Parece obvio que una víctima es alguien que sufre un daño o perjuicio a causa de una determinada acción o suceso. Sin embargo, no lo es. En el campo de la batalla cultural que se libra en la sociedad por la construcción de los sentidos, incluso por naturalizar una interpretación aunque sea irracional o descabellada, en esa lucha la significación de los hechos no teme al desatino. Ni avergüenza el cinismo.
Es que hay potentes medios que tienen la capacidad de imponer una “verdad”, por más incoherente que sea. Así, han adjudicado la muerte de una persona, víctima de una violenta represión policial, a las fallas cardíacas de la víctima, o se le ha reprochado su irresponsabilidad por haber concurrido a la manifestación padeciendo problemas de salud. O en otro caso sumamente penoso, emblemático por la insensibilidad con que ha sido y es tratado, en el colmo de la crueldad, se ha atribuido a la víctima no saber nadar como causa de su muerte, ahogado como consecuencia de una persecución y represión sanguinaria y salvaje de las fuerzas del “desalojo”.

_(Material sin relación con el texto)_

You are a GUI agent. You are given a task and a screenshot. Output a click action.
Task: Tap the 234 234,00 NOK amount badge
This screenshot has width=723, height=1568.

Esta oprobiosa forma de “entender” los hechos fue validada, como si fuera poco, por “la justicia”. Esta atroz impudicia en la interpretación de sucesos tan dolorosos fue impiadosamente exaltada y convertida en sentido común en los oscuros años de la Dictadura.
El establecimiento paradójico y simultáneamente brutal de la diferenciación entre víctimas inocentes y culpables hizo un perfecto maridaje con el terror. Engendró la ignominiosa idea de que la víctima era la responsable de su espantoso destino. “Algo habría hecho” para ser secuestrado. “Por algo sería” que se lo llevaban los asesinos, fueron los extremos de la procacidad y el miedo que instalaron como “sentido común” los responsables del Genocidio.
Esta interpretación perversa llegó a transferirse a otros territorios de la violencia, aún peligrosamente vigentes. Un ejemplo preocupante es el de los maltratos, abusos y femicidios, en los que las conductas de las víctimas son puestas bajo la lupa. Es necesario, en esta joven democracia que hoy revalida títulos, recuperar el tino y la sensibilidad para tratar y significar estos acontecimientos tan graves. Dejar sentado, como un acuerdo básico de la convivencia ciudadana, algo que parece elemental pero que la triste realidad que vivimos no sanciona como tal: la verdad incontrastable y el consenso esencial de que no existen víctimas culpables, que nadie debe morir bajo la ferocidad de las fuerzas del Estado, que toda muerte debe repudiar y ninguna justificarse. Parece evidente y hasta ingenuo, pero hoy no lo es. Que la represión y la muerte no deben ser, NUNCA MÁS, opciones en un sistema que, aún interesadamente debilitado, aspira a una convivencia en paz, igualdad y libertad.